Second to none in their reputation for friendliness and generosity, the people of Madagascar make up an ethnically diverse population of around 21 million, with the number of inhabitants increasing at a rate of about 3% per year. It is one of the world's most impoverished and least developed countries, ranking 155/187 in the 2014 UN Human Development Index. Most Malagasy work in subsistence agriculture, and some 50% of children under three years of age suffer retarded growth due to a chronically inadequate diet. Island-wide, about 1 in every 10 children die before the age of five from easily preventable diseases, typically diarrhoea – rising to as many as 4 in 10 in rural areas. Poor hygiene is linked to typhoid, polio, acute respiratory infections and trachoma – the most common cause of blindness from infection.

An elderly Malagasy lady

The role of women in this heavily male dominated society is one of child bearer and household manager, with girls typically marrying and having children from as young as 12. Women's livelihood options and engagement in civil society are notably restricted by cultural expectations, and knowledge of and access to family planning options is extremely limited. Motherhood carries its own particular risks for women in Madagascar, and levels of maternal mortality are extremely high along with the levels for neonatal and infant mortality. Many deaths among women aged 15-24 are related to pregnancy or childbirth.

Government educational services, extremely limited as they are across the island, rarely reach rural communities. State provided health facilities are seriously under-funded. Among rural populations only 35% of people have improved water sources and just 11% have adequate sanitation facilities – well below the average for sub-Saharan Africa (UNICEF, 2010). Poor health was recognised by the Malagasy government as being one of the key challenges to Madagascar's future development in the Madagascar Action Plan of 2007-2012, a national strategy developed in response to the Millennium Development Goals, but the situation overall became notably worse during this period.

Traditional wooden pirogue boats on Manafiafy beach, Sainte Luce

Political crisis

Already weak from long-term political instability, the island has seen both poverty and environmental damage significantly increase since 2009 as the result of a political coup.
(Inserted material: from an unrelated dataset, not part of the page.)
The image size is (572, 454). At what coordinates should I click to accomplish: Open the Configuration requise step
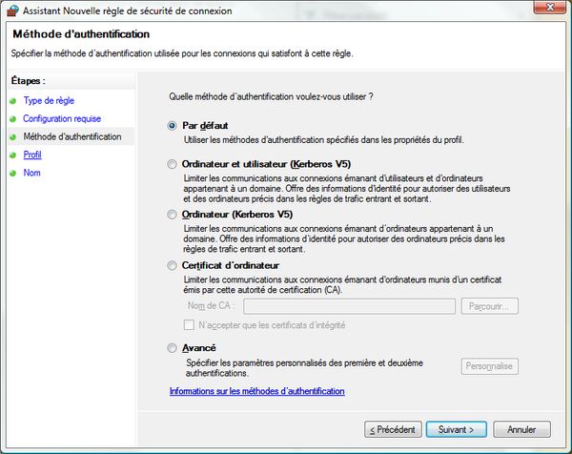coord(62,118)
During the troubled transitional government years, trade in many of the island's endangered species accelerated sharply, the price of basic food staples like rice doubled, the value of key saleable assets (for example local cattle) halved and more than 228,000 jobs were lost, impacting heavily on people's coping mechanisms and survival strategies.

From 2008–2011, Malagasy government spending on health dropped by 75%

IRIN

Problems of lack of access to vital livelihoods resources were further exacerbated by public services spending being cut by 40%, and government spending on education dropped by 82% (UNICEF). There were also major cuts in international donor support, which had previously formed half of the total national budget (World Bank, 2011).

A new, democratically-elected government came to power in January 2014, and many Malagasy are hopeful of what the future holds.

Local, sustainable solutions

Classroom of children with their hands up

Though the Malagasy people are interested in their environment, and willing to conserve it, it is also clear that conservation policies have been imposed on them from above with little or no community consultation, impacting negatively on people already greatly impoverished. Protected areas, although important for conservation, are negatively impacting local communities by restricting access to vital livelihood resources: fines are imposed for tavy, people walk many kilometres further every day to find wood for fuel and building, and pressure has increased on unprotected forest fragments. Protection alone does not address the root causes of forest degradation: forest dependent communities lacking access to alternative resources.

This is where organisations like SEED Madagascar can help: working alongside local Malagasy communities on their own sustainable solutions to the challenges of health, conservation, education and livelihoods.